Software integrated in sNow!
Edit me

What follows is a non-exhaustive list of the most important services and technologies included.

  • Xen Source for para-virtualization or Linux Containers (experimental support) for OS level virtualization.
  • Shared filesystem (it uses NFS by default, but Lustre, IEEL, BeeGFS, GPFS, GlusterFS or CEPH are also compatibles.)
  • Scientific Applications are managed by EasyBuild, which contains more than 500 packages and their dependencies.
  • GNU/Linux distribution optimized to achieve the best performance on the compute nodes.
  • Tools for the centralized installation (Kickstart, Autoyast)
  • Tools for monitoring and managing the infrastructure (Ganglia, Nagios)
  • Login nodes
  • LDAP and Munge based authentication services
  • Centralized log facility
  • Batch job scheduler (i.e.
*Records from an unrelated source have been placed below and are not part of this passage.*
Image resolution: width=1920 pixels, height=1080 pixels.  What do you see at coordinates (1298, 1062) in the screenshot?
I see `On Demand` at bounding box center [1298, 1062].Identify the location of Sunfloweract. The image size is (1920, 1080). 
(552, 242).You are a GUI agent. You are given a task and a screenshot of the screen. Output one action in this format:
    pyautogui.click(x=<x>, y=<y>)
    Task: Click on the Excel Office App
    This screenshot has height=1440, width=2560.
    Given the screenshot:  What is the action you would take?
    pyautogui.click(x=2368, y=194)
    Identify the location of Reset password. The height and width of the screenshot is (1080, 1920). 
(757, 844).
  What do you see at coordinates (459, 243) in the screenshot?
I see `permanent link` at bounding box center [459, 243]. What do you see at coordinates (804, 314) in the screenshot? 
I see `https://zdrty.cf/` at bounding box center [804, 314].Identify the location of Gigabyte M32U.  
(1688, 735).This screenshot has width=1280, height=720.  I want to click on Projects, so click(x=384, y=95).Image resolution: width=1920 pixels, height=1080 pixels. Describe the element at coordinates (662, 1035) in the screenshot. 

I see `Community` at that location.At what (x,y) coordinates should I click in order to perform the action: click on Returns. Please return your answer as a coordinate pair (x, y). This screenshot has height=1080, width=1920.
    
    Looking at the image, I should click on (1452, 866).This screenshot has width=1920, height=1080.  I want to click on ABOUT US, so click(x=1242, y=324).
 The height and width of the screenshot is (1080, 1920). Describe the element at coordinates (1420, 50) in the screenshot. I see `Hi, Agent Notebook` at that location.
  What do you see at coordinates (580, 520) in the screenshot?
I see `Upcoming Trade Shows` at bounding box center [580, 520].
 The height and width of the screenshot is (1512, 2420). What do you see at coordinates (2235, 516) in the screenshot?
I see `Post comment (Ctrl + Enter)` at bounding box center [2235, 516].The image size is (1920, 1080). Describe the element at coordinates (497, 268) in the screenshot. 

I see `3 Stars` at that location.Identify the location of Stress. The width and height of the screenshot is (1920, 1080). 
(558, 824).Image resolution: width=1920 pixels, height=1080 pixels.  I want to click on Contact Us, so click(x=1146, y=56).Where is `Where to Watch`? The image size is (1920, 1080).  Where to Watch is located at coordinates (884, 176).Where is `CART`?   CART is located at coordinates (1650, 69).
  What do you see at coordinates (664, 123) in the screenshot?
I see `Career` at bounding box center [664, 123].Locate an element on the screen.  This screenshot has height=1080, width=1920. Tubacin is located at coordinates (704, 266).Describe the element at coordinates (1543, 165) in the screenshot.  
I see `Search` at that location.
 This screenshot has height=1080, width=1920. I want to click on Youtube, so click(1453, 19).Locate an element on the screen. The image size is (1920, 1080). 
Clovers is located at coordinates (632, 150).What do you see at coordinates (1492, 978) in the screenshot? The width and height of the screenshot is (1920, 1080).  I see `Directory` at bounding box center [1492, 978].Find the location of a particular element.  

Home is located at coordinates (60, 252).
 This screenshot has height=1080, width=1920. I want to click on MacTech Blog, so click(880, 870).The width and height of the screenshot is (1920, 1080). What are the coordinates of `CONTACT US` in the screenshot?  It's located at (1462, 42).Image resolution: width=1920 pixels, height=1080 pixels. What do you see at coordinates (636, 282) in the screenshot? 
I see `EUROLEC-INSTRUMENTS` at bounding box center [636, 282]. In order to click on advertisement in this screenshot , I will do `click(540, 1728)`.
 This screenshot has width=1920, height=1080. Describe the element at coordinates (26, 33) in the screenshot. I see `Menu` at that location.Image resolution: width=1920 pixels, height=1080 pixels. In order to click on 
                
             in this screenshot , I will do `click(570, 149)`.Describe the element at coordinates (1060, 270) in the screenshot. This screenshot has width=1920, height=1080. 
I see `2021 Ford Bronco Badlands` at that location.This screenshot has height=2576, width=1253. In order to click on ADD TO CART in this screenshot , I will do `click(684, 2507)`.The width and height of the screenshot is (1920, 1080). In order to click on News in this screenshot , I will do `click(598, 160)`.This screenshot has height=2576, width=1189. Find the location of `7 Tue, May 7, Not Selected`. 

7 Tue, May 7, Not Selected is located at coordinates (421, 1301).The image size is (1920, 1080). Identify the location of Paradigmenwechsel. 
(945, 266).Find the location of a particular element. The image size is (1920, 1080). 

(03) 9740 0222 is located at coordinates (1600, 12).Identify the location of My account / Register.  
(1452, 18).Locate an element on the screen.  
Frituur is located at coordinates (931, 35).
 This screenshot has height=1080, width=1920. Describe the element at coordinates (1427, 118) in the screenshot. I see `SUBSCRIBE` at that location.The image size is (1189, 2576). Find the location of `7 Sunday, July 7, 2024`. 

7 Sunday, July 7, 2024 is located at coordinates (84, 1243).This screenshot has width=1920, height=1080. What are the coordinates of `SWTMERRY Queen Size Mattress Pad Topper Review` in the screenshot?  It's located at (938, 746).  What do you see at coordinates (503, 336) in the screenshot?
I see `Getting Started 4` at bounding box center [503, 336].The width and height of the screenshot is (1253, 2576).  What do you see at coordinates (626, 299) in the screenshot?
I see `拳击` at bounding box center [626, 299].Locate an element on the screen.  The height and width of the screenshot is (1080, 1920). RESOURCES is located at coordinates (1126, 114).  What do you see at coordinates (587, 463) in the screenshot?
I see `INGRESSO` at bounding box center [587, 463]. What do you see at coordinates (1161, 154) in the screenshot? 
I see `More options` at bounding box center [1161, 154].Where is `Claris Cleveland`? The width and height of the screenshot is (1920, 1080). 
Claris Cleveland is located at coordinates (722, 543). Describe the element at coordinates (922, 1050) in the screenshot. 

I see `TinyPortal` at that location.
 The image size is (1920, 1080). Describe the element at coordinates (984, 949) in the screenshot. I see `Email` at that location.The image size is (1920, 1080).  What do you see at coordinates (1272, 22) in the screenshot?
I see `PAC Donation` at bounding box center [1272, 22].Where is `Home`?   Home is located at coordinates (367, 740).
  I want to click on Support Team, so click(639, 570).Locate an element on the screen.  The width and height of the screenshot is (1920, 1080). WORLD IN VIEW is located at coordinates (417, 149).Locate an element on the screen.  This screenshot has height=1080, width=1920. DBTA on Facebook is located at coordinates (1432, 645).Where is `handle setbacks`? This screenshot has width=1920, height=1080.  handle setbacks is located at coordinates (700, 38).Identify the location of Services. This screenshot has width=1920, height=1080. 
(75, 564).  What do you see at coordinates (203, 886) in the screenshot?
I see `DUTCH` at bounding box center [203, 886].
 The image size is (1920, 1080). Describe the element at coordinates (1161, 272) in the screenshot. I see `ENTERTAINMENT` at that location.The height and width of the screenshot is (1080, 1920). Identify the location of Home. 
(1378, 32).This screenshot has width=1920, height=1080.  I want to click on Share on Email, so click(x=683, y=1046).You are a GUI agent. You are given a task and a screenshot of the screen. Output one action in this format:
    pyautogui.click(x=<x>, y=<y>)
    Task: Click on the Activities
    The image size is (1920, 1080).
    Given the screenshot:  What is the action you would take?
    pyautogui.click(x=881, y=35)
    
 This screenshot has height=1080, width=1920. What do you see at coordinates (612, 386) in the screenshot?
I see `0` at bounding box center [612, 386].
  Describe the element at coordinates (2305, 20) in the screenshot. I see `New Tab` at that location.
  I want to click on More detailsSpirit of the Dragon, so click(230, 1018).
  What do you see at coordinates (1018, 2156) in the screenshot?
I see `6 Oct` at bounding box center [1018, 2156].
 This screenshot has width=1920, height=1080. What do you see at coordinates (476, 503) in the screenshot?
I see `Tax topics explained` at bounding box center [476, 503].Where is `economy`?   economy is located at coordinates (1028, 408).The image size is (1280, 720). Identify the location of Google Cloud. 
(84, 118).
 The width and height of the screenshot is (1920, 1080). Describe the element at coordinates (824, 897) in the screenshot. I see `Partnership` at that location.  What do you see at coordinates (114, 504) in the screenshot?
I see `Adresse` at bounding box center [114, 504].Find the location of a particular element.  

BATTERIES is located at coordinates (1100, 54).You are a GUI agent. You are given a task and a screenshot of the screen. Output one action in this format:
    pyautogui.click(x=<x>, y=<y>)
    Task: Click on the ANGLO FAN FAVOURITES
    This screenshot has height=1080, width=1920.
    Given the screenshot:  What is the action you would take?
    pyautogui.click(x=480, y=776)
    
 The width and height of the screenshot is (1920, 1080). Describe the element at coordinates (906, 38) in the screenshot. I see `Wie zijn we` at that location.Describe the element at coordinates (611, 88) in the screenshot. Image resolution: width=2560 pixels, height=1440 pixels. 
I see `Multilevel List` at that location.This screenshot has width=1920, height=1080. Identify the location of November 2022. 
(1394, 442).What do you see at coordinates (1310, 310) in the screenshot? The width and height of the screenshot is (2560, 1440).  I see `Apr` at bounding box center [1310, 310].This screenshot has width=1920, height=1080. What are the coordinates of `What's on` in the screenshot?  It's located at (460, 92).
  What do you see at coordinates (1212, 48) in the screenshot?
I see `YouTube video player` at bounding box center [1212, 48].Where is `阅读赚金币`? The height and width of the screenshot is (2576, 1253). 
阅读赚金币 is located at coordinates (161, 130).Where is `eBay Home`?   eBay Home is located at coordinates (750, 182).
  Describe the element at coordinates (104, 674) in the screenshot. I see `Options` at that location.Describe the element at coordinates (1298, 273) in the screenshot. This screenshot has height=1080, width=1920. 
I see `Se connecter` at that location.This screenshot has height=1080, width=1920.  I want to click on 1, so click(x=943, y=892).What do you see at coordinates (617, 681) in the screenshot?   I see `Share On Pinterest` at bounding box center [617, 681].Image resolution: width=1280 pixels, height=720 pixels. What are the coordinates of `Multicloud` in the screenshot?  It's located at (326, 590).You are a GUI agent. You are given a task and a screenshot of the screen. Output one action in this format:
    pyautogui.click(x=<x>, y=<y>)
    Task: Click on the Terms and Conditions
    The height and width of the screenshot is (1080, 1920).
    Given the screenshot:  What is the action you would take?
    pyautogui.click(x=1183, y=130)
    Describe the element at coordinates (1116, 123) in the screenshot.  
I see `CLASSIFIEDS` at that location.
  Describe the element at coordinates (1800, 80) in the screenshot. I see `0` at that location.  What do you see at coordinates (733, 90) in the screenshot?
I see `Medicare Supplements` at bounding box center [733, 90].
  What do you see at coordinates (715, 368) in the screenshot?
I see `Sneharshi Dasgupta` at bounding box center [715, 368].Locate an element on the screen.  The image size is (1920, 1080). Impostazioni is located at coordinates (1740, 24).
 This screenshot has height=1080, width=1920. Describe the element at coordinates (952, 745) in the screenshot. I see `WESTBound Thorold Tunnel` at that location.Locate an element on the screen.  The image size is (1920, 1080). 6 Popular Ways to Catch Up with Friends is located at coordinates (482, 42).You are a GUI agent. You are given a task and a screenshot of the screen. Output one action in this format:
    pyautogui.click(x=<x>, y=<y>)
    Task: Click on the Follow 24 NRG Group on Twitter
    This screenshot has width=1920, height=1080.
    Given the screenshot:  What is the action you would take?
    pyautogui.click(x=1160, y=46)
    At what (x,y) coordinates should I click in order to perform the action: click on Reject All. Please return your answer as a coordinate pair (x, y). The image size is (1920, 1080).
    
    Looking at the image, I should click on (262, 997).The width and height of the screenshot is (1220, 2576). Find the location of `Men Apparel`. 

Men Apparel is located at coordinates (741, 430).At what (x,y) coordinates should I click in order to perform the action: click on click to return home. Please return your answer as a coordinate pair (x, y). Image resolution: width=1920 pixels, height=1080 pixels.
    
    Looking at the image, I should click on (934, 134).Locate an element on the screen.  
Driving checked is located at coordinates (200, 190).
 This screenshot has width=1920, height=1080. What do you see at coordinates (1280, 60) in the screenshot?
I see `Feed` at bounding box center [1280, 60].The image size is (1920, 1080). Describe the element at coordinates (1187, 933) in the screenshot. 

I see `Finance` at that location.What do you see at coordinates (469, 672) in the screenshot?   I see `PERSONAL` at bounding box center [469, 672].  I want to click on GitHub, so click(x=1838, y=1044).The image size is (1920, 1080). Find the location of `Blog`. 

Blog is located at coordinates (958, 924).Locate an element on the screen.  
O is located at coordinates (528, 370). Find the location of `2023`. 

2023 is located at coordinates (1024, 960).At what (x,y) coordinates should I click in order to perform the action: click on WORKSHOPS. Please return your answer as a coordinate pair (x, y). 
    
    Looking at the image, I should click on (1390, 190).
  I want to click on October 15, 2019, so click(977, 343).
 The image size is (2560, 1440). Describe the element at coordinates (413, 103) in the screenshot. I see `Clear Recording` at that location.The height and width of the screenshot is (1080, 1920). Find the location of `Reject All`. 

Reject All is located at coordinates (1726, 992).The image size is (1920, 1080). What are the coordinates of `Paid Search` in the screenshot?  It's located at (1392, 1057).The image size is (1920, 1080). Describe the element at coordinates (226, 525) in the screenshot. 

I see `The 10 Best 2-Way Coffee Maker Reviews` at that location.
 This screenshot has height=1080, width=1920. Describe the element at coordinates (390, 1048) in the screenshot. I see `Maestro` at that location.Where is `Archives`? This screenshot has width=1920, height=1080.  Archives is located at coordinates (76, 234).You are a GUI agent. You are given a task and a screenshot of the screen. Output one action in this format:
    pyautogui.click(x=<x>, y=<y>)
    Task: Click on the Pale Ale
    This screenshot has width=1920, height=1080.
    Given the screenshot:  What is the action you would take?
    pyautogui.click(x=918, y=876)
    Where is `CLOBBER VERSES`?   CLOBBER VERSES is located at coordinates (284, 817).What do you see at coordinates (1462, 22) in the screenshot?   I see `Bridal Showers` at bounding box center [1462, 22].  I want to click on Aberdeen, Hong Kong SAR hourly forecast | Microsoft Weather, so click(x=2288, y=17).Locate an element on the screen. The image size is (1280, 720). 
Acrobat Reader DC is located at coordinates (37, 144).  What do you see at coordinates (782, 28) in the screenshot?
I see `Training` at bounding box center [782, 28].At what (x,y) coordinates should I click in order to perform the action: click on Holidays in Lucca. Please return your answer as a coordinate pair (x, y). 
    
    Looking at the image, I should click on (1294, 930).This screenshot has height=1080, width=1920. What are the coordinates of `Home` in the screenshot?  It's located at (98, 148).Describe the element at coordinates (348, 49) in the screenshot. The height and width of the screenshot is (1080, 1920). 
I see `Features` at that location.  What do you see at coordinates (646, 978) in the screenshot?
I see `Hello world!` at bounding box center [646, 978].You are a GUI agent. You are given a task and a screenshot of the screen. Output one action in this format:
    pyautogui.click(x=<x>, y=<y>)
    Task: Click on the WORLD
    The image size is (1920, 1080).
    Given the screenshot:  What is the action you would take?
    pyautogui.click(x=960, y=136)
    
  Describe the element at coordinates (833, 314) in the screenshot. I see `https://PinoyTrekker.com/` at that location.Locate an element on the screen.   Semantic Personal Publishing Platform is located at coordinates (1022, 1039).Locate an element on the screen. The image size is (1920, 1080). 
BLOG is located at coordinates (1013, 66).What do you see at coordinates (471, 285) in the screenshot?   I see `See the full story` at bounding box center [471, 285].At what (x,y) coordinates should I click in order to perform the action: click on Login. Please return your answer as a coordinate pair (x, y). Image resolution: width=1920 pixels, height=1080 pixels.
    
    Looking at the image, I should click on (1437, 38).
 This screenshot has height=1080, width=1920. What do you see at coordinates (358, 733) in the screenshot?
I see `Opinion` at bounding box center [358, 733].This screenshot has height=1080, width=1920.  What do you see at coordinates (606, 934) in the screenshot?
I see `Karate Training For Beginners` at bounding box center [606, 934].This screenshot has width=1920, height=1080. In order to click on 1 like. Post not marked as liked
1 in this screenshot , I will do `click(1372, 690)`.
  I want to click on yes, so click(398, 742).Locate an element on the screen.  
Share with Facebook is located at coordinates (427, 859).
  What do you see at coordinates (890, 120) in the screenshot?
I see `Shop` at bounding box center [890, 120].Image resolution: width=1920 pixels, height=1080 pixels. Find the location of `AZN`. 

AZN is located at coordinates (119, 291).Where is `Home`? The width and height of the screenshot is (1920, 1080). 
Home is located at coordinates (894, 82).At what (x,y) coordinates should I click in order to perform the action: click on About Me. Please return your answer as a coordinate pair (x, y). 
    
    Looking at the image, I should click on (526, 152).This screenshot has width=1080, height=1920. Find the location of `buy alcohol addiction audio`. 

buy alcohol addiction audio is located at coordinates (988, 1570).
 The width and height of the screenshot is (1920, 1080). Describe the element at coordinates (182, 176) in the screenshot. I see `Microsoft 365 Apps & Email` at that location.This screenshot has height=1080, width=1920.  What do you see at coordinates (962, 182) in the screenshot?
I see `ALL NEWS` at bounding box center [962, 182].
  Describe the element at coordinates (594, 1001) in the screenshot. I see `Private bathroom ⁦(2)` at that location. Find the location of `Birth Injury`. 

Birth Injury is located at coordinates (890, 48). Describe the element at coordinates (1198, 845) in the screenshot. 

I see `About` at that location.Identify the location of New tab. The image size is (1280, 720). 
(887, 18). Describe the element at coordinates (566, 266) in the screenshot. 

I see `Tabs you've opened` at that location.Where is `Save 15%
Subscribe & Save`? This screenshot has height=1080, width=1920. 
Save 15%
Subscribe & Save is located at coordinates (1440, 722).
Slurm, Grid Engine or Torque+Maui)
  • DHCP server

This tool integrates a handful of domains (virtual machines or LXC) that provide all the critical services needed by an HPC infrastructure in an integrated environment,. The sNow! solution provides all the critical services segmented in a virtualization layer, giving flexibility and scalability to meet customer needs (fig. 1). This structure allows, for example, to control and isolate a user who is misusing the cluster without affecting the stability of the whole system.

Software Ecosystem
Integrated services of the sNow! cluster manager

The sNow! technology allows one to perform critical migrations without stopping the system or its services as all services can be cloned and upgraded while the original is still running. Once the upgraded clone is up and running the clients can be migrated to the new service provider without disruption. Therefore, in scenarios where the services can not be interrupted, an update of the batch queue manager or a firmware upgrade on the nodes does not require a downtime anymore, but a progressive upgrade process that can be completed in a matter of hours or weeks. The length of time would depend on on the complexity of the task to perform, the length of running jobs, and the checkpoint-restart capabilities used to migrate jobs to another node, etc.